Hoeri, Pejuang Terakhir Pertempuran Lima Hari di Semarang Berpulang

Hoeri, Pejuang Terakhir Pertempuran Lima Hari di Semarang Berpulang

Angling Adhitya Purbaya - detikJateng
Sabtu, 06 Mei 2023 16:11 WIB
Hoeri Prasetyo, pelaku sejarah Pertempuran Lima Hari di Semarang semasa hidup.
Hoeri Prasetyo, pelaku sejarah Pertempuran Lima Hari di Semarang semasa hidup. Foto: Angling Adhitya Purbaya/detikJateng.
Semarang -

Hoeri Prasetyo, pelaku sejarah Pertempuran Lima Hari di Semarang telah berpulang. Dia menjadi yang terakhir sebagai saksi hidup dan pelaku pertempuran yang terjadi 15-19 Oktober 1945 itu.
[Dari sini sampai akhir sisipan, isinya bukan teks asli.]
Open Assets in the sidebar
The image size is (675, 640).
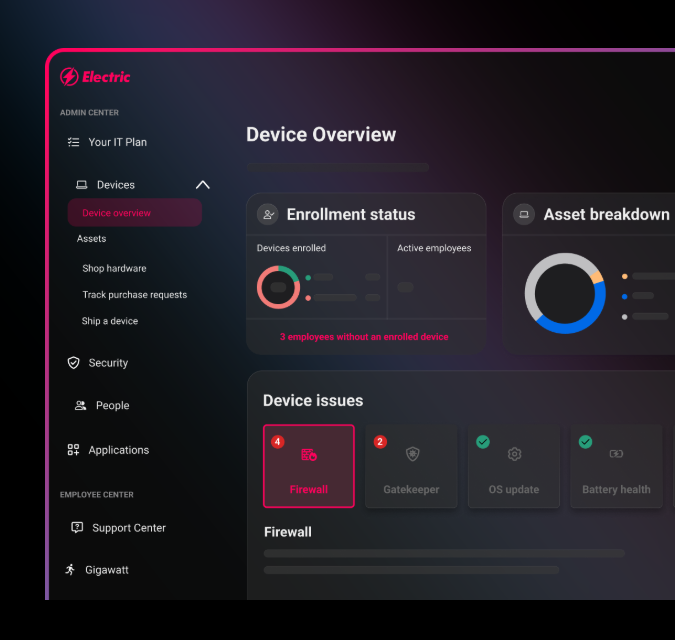click(91, 239)

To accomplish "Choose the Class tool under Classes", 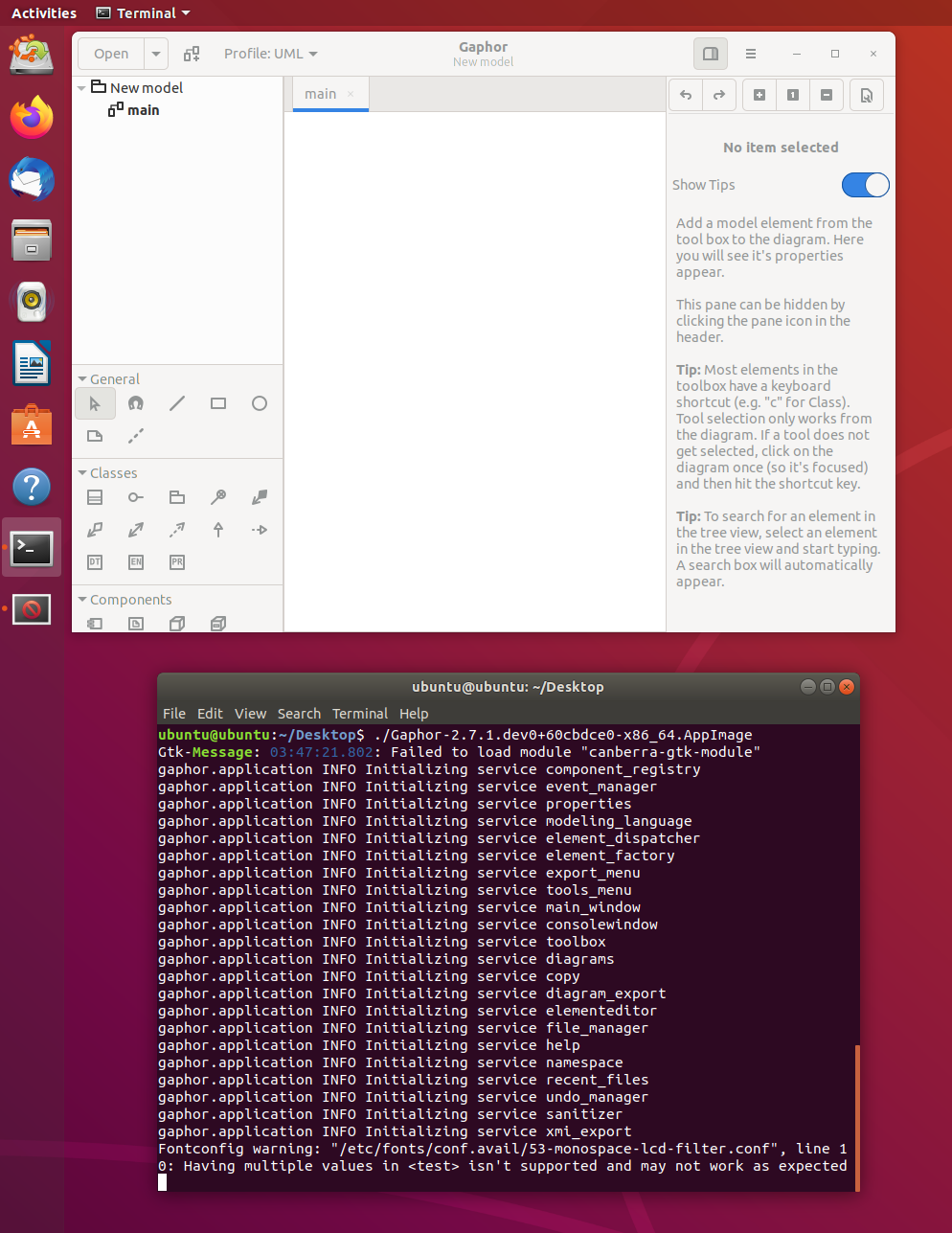I will click(x=95, y=497).
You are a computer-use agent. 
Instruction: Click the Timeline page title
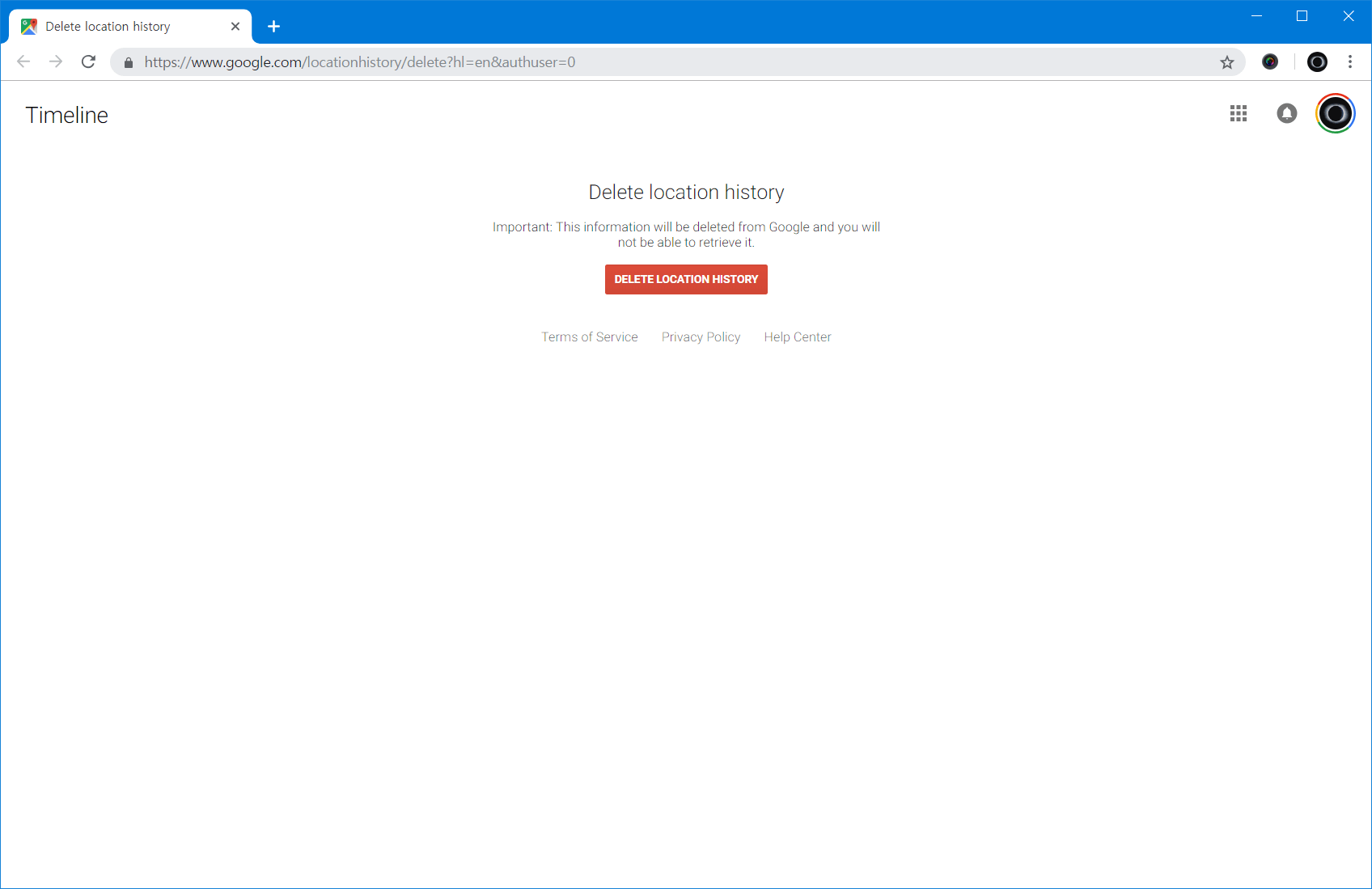pyautogui.click(x=67, y=115)
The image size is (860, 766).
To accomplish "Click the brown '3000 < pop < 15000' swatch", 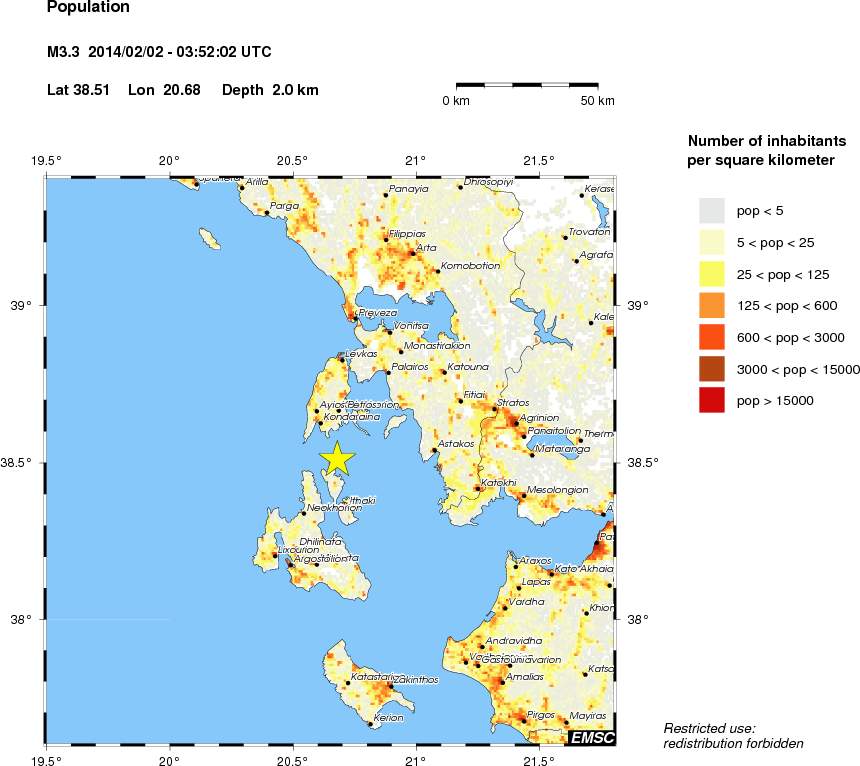I will (x=711, y=369).
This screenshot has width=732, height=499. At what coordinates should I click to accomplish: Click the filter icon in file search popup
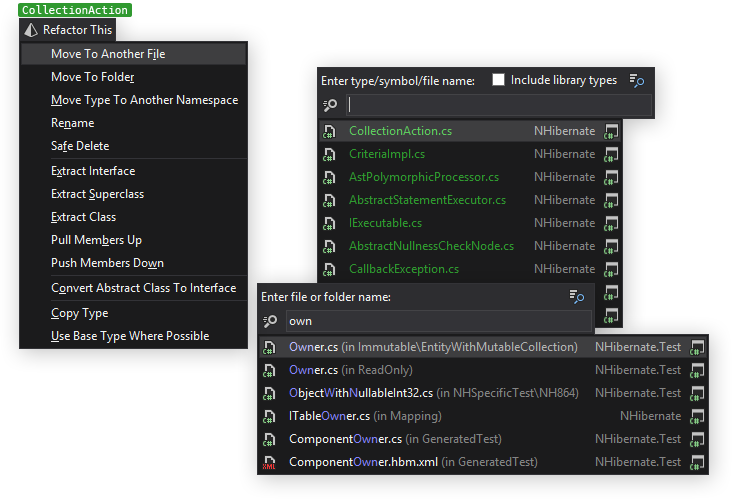pyautogui.click(x=576, y=296)

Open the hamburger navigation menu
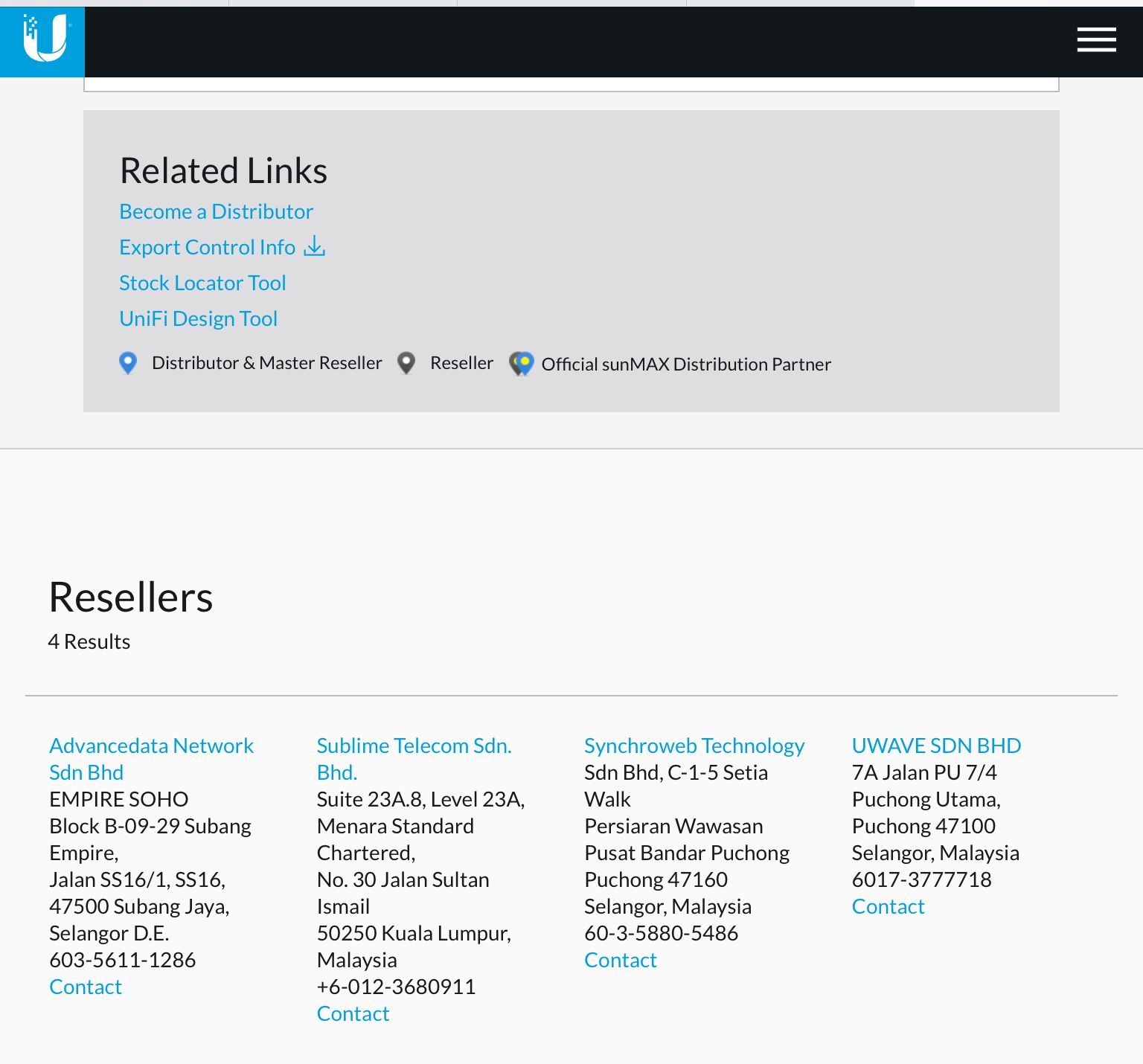[1096, 39]
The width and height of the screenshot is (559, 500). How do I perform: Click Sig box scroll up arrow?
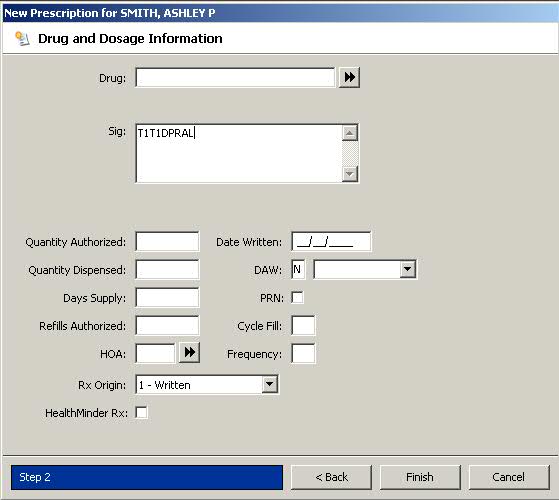pyautogui.click(x=350, y=133)
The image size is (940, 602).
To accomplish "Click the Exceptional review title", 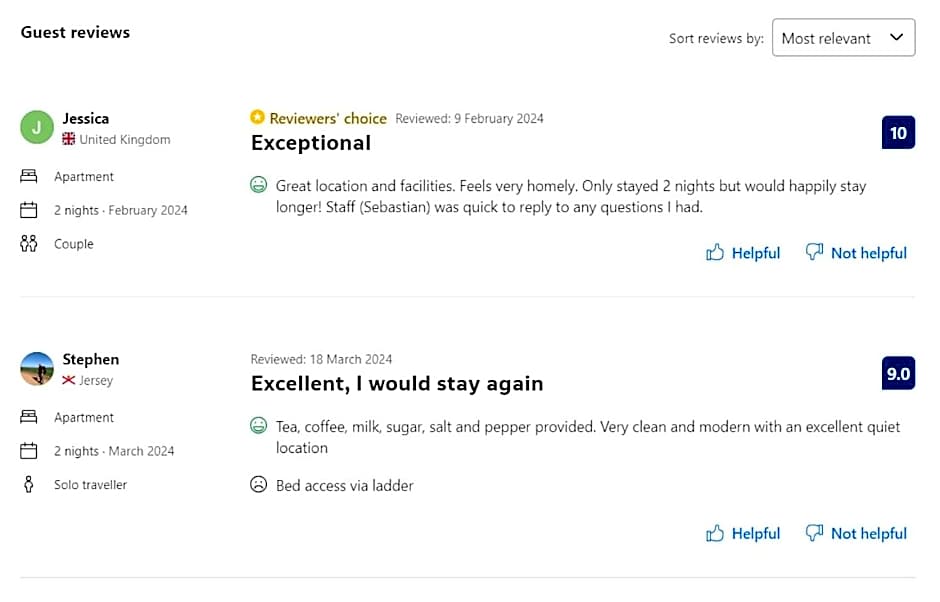I will [x=311, y=143].
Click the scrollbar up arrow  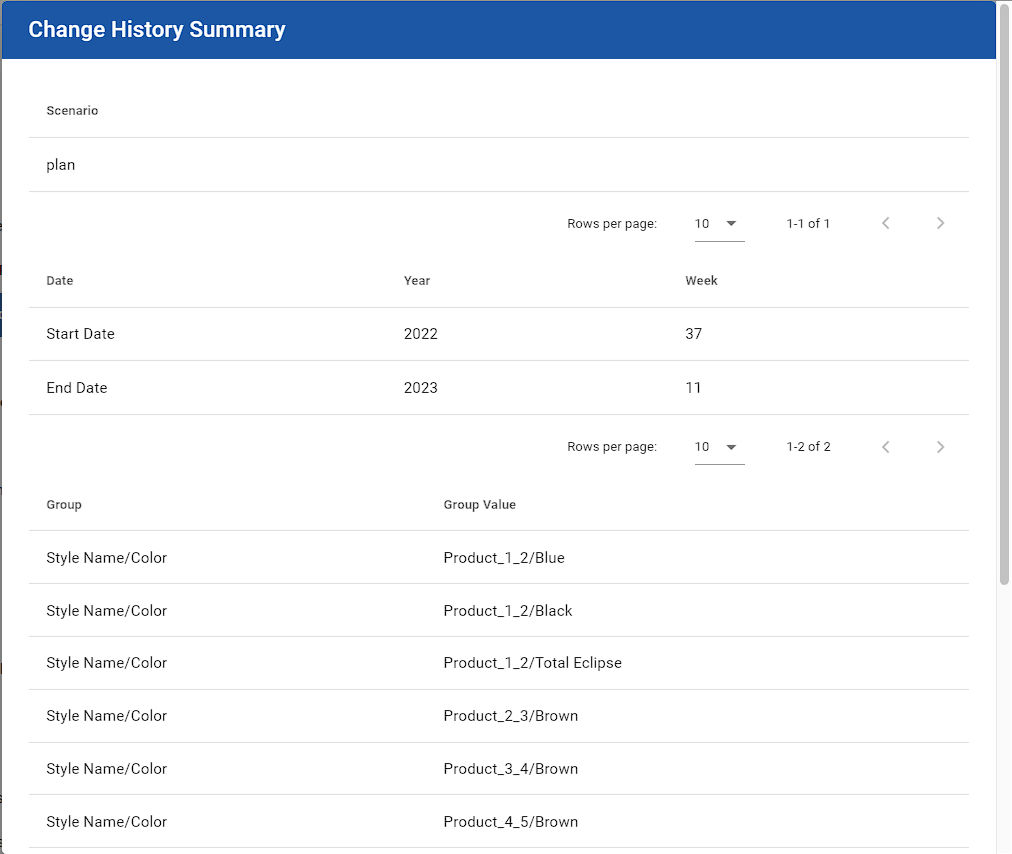(x=1004, y=6)
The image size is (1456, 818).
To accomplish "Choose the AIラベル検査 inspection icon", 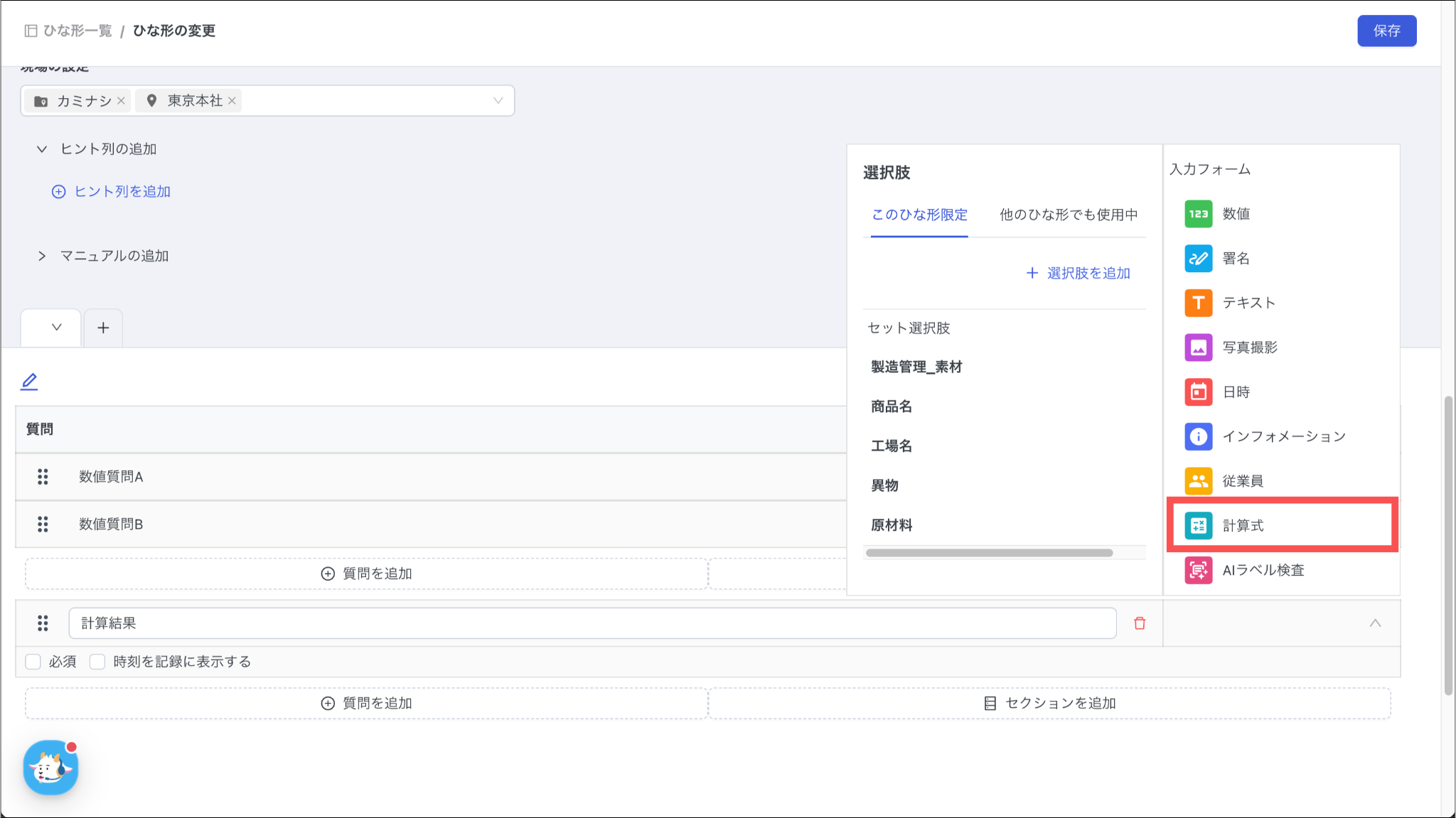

Hoeri wafat hari Jumat (5/5) kemarin pukul 09.25 WIB di tempat tinggalnya, Solo. Hari ini pria yang wafat di usia 95 tahun itu dikebumikan di Taman Makan Pahlawan Giri Tunggal Semarang.

"Pak Hoeri ini jadi yang terakhir di Paguyuban Pelaku Pertempuran Lima Hari di Semarang (PPPLS). Menjadi satu-satunya setelah pak Jus'an (pelaku pertempuran lima hari) meninggal sekitar setahun lalu," kata staf PPPLS, Tri Budiyati di TMP Giri Tunggal, Sabtu (6/5/2023).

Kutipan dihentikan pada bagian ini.